Publié le par Rosalie210

Aki Kaurismäki (2023)

Les Feuilles mortes (Kuolleet lehdet)

La projection et les commentaires autour de "The Dead Don't Die" (2018) de Jim JARMUSCH* ne constitue pas seulement le climax hilarant du dernier film de Aki KAURISMAKI (qui a compris le potentiel comique "décalé" du film et en joue fort bien). Il donne une bonne définition de son dernier opus. Avec Hayao MIYAZAKI, celui-ci constitue le plus célèbre vrai-faux retraité du cinéma mondial. Visiblement il n'est pas si simple d'en finir avec le septième art quand celui-ci fait à ce point partie de vous, chacun des deux cinéastes incarnant en prime en tout ou en partie son pays à l'international. Et puis un film qui s'appelle "Les Feuilles mortes" avec deux personnages qui ont tout de zombies, cela ressemble assez au style Aki KAURISMAKI. Des cadres figés, des décors démodés, des couleurs délavées, des visages fatigués, des nouvelles tournant exclusivement autour de la guerre en Ukraine, histoire de rappeler que la Finlande partage une frontière de 1300 km avec la Russie, des rues désertées, un monde du travail déshumanisé, il y aurait de quoi se flinguer. C'est oublier que le monde froid et gris de Aki KAURISMAKI est constellé d'humanisme, d'humour, de touches de couleurs vives et d'amour. Car "Les Feuilles mortes" raconte surtout cela: une histoire d'amour entre deux prolétaires solitaires et malmenés par la vie dont les rencontres, systématiquement contrariées sont ponctuées de chansons et de cinéma.

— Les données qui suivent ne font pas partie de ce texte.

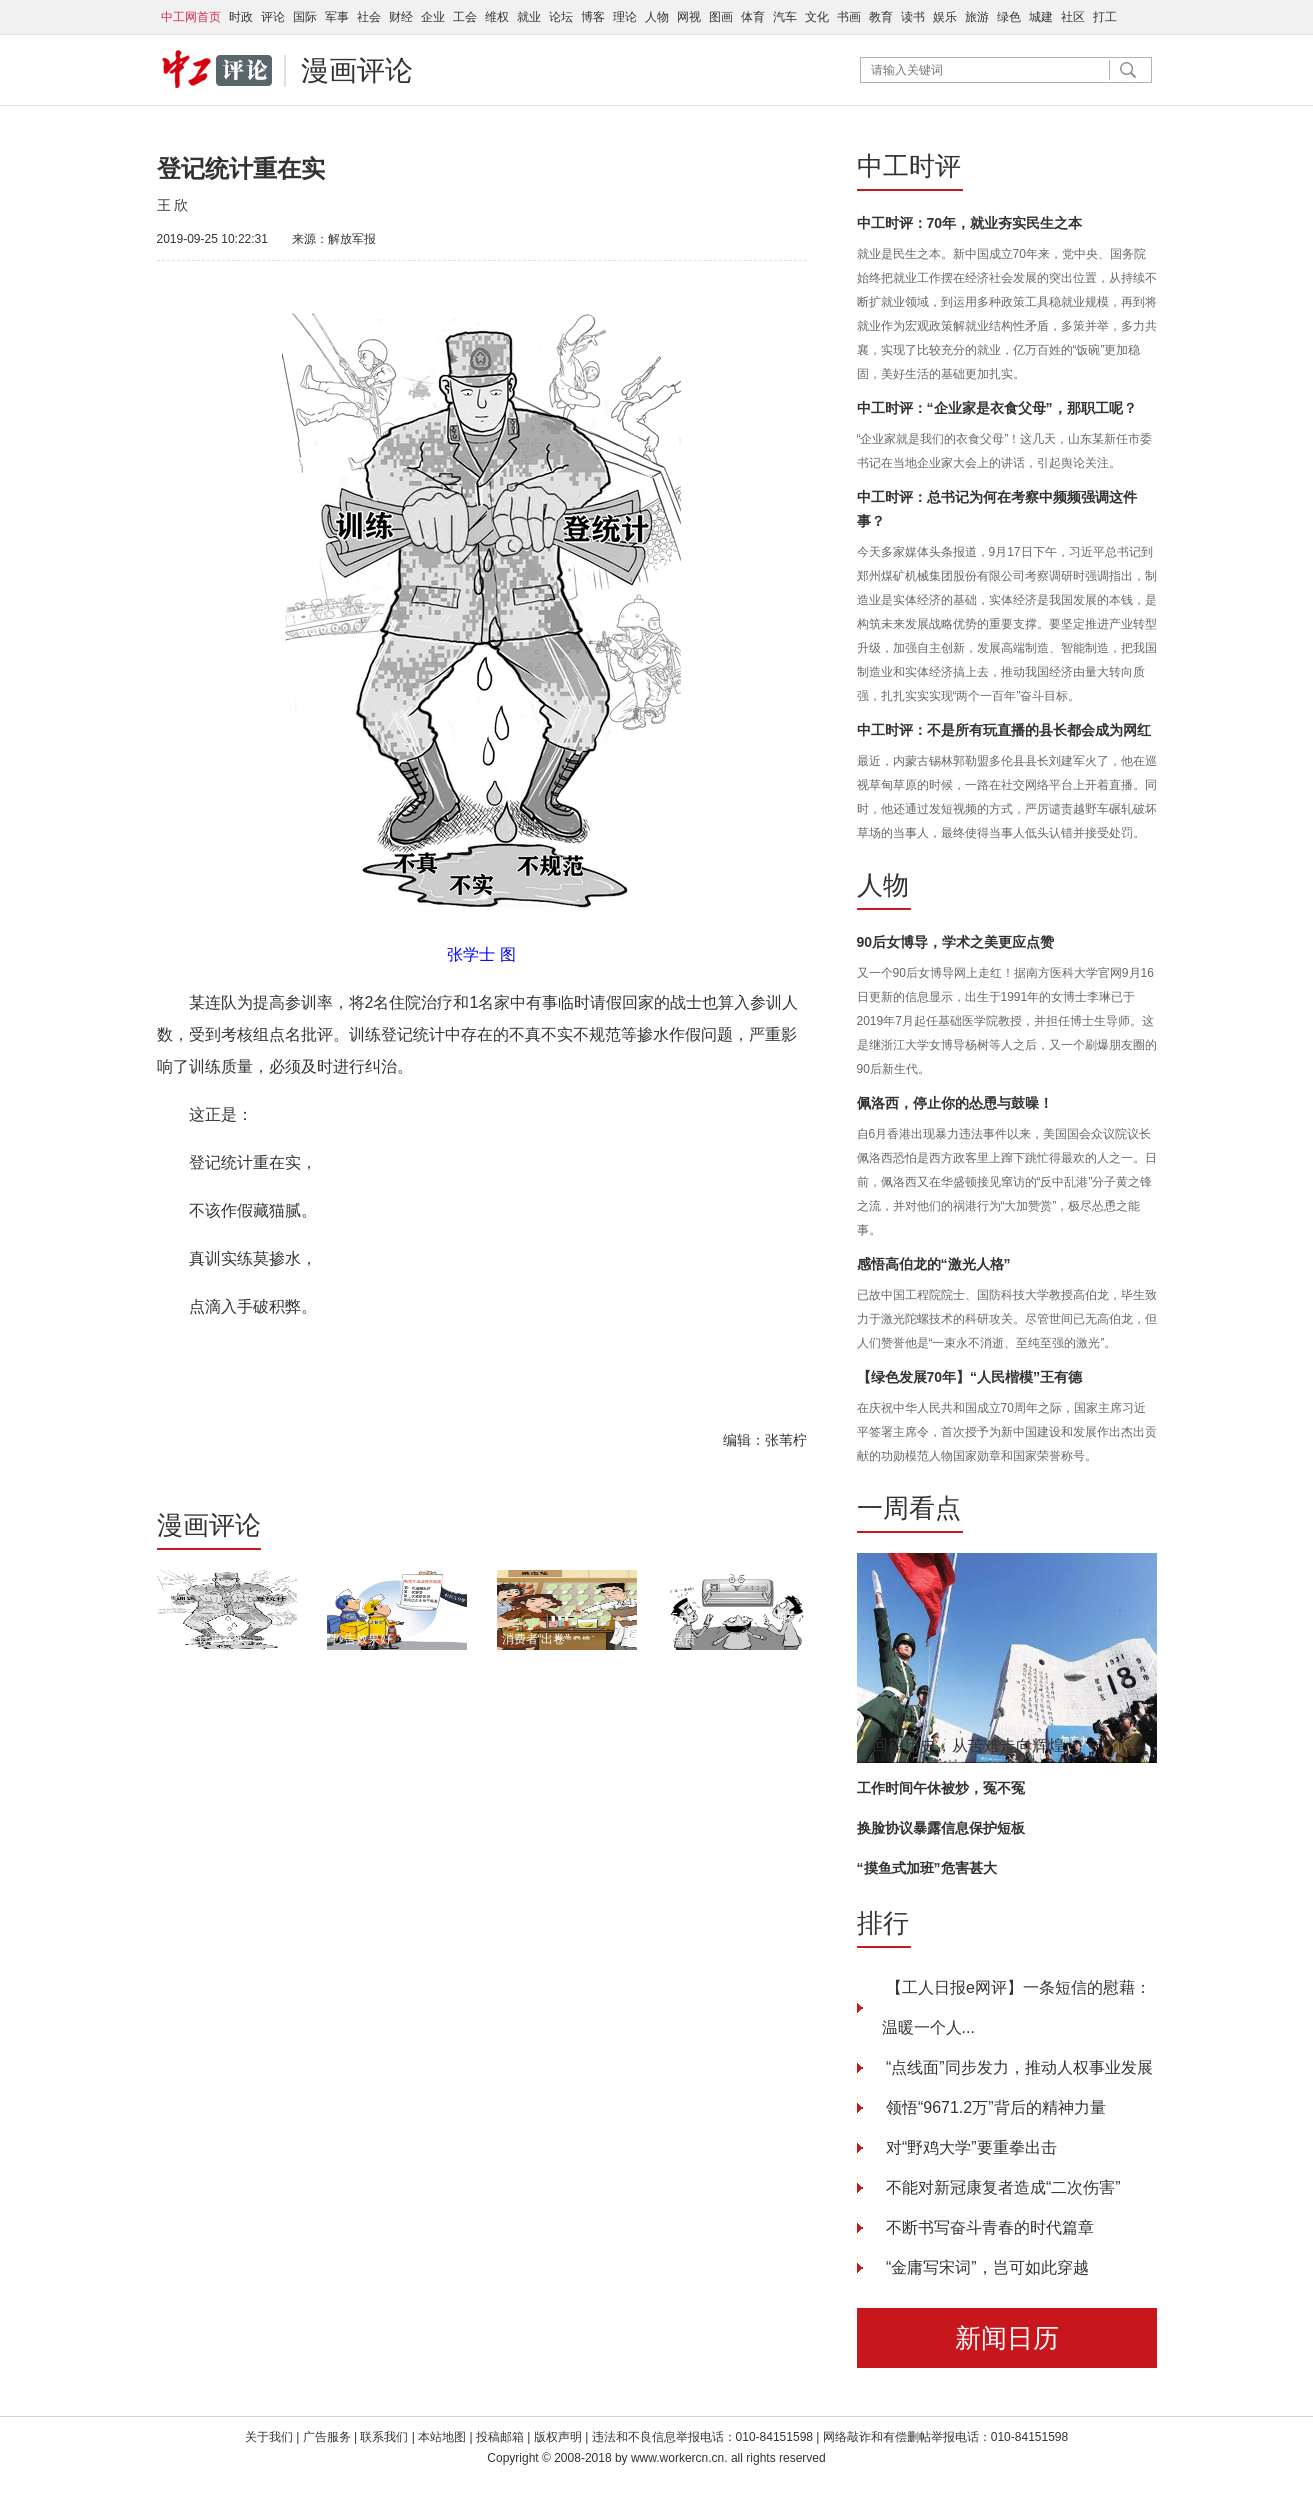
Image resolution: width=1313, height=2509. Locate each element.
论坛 (561, 17)
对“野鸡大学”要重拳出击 (969, 2147)
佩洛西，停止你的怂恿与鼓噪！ (955, 1103)
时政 (241, 17)
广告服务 (327, 2437)
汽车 (785, 17)
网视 (689, 17)
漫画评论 (357, 70)
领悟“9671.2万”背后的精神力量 (994, 2107)
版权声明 (559, 2437)
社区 (1073, 17)
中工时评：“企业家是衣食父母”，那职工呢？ (997, 408)
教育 (881, 17)
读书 (913, 17)
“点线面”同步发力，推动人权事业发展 (1017, 2067)
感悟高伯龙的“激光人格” (934, 1264)
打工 (1105, 17)
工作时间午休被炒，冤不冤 (941, 1788)
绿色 (1009, 17)
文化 (817, 17)
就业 (529, 17)
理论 (625, 17)
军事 (337, 17)
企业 (433, 17)
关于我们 (269, 2437)
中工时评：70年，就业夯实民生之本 (970, 223)
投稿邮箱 (500, 2437)
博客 (593, 17)
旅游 (977, 17)
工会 (465, 17)
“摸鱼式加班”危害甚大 (927, 1868)
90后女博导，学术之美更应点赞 (956, 942)
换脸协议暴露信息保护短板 (941, 1828)
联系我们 (385, 2437)
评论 (273, 17)
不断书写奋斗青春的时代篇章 (988, 2227)
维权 (497, 17)
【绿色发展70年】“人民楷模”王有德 (970, 1377)
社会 (369, 17)
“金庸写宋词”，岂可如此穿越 (985, 2267)
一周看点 (909, 1508)
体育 (753, 17)
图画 (721, 17)
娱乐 (945, 17)
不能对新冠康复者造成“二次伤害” (1001, 2187)
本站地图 (442, 2437)
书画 (849, 17)
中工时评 (909, 166)
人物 (657, 17)
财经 (401, 17)
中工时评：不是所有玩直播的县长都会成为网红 (1004, 730)
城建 (1041, 17)
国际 (305, 17)
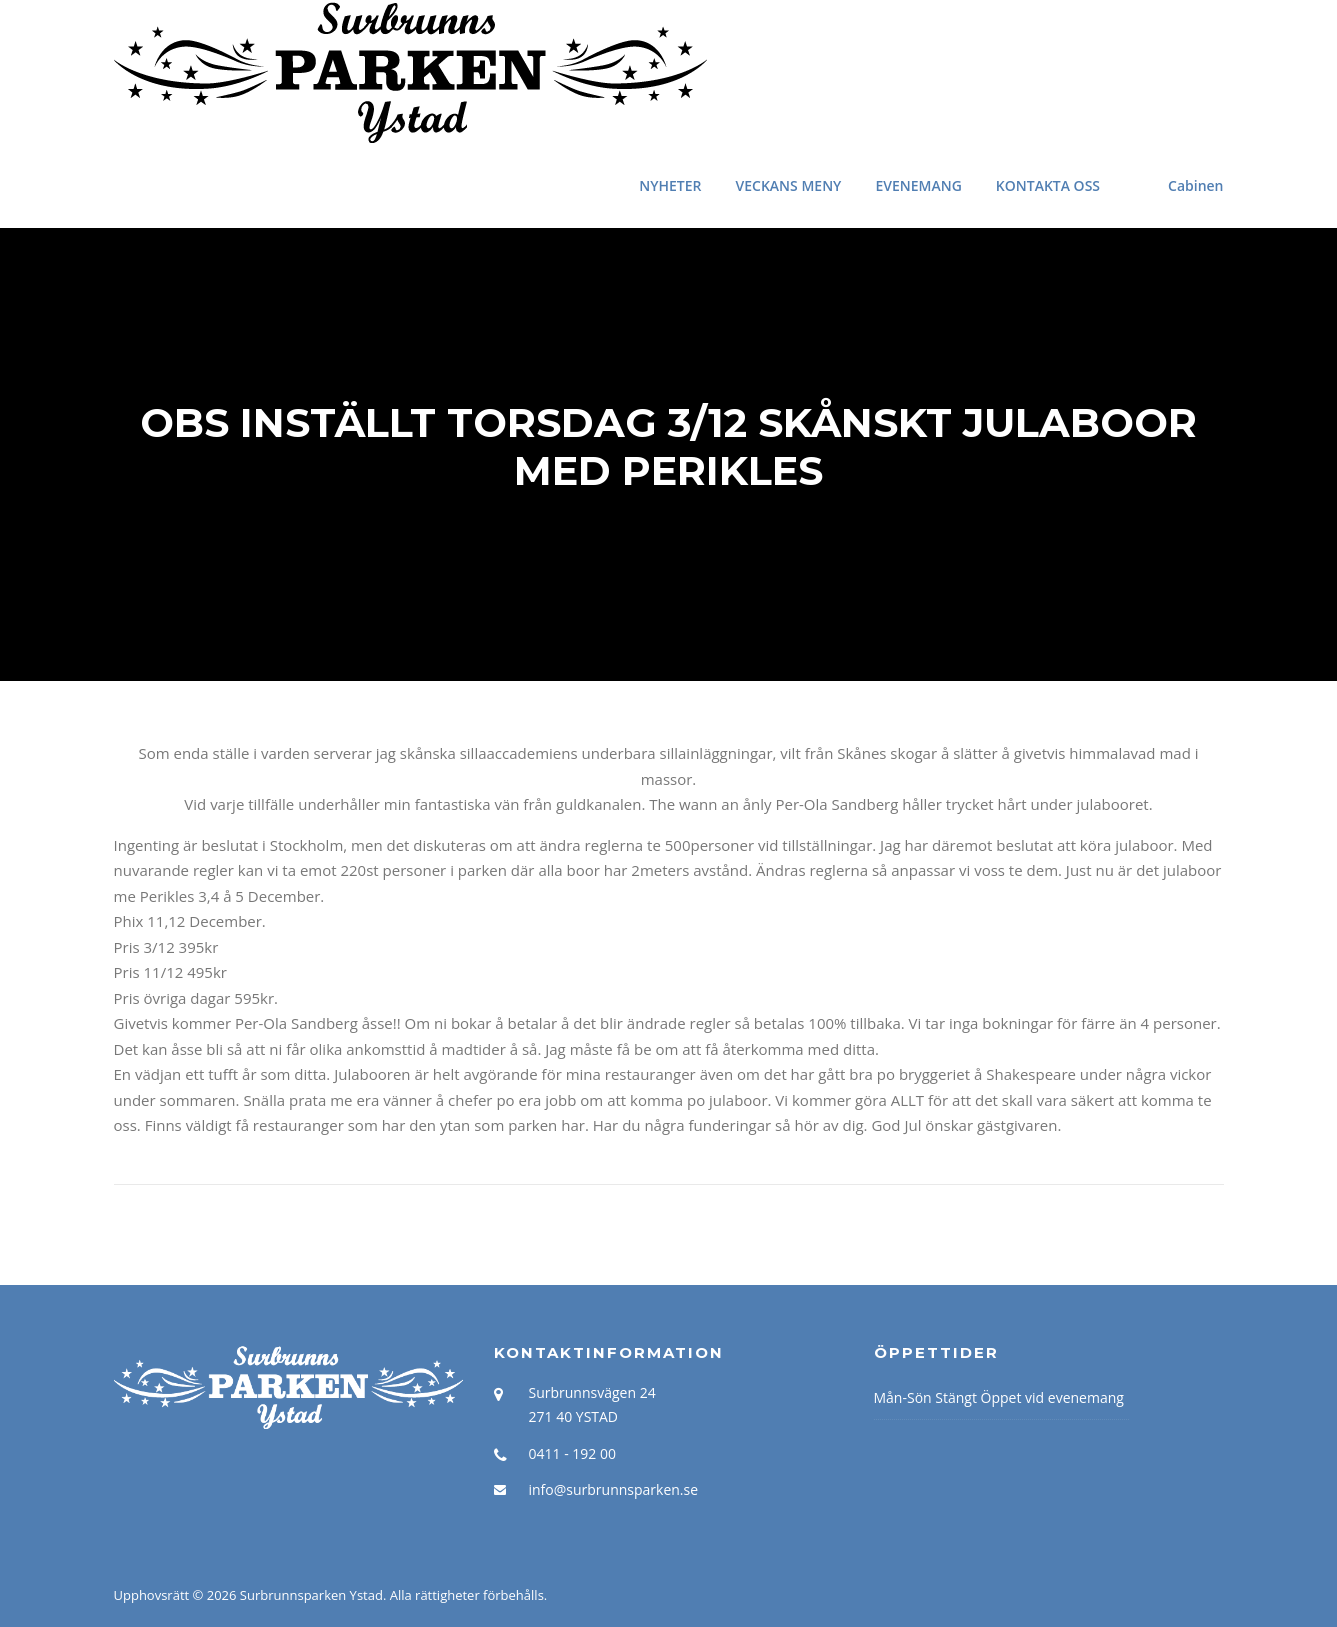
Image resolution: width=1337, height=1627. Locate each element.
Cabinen (1195, 185)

Comme dans ses autres films, la figure tutélaire de Charles CHAPLIN veille sur les amoureux avec une fin entre "Une Vie de chien" (1918) et "Les Temps modernes" (1936).

* Dans "Night on earth" (1991), la dernière séquence se déroulait à Helsinki et mettait en scène un acteur fétiche de Aki KAURISMAKI, Matti PELLONPAA.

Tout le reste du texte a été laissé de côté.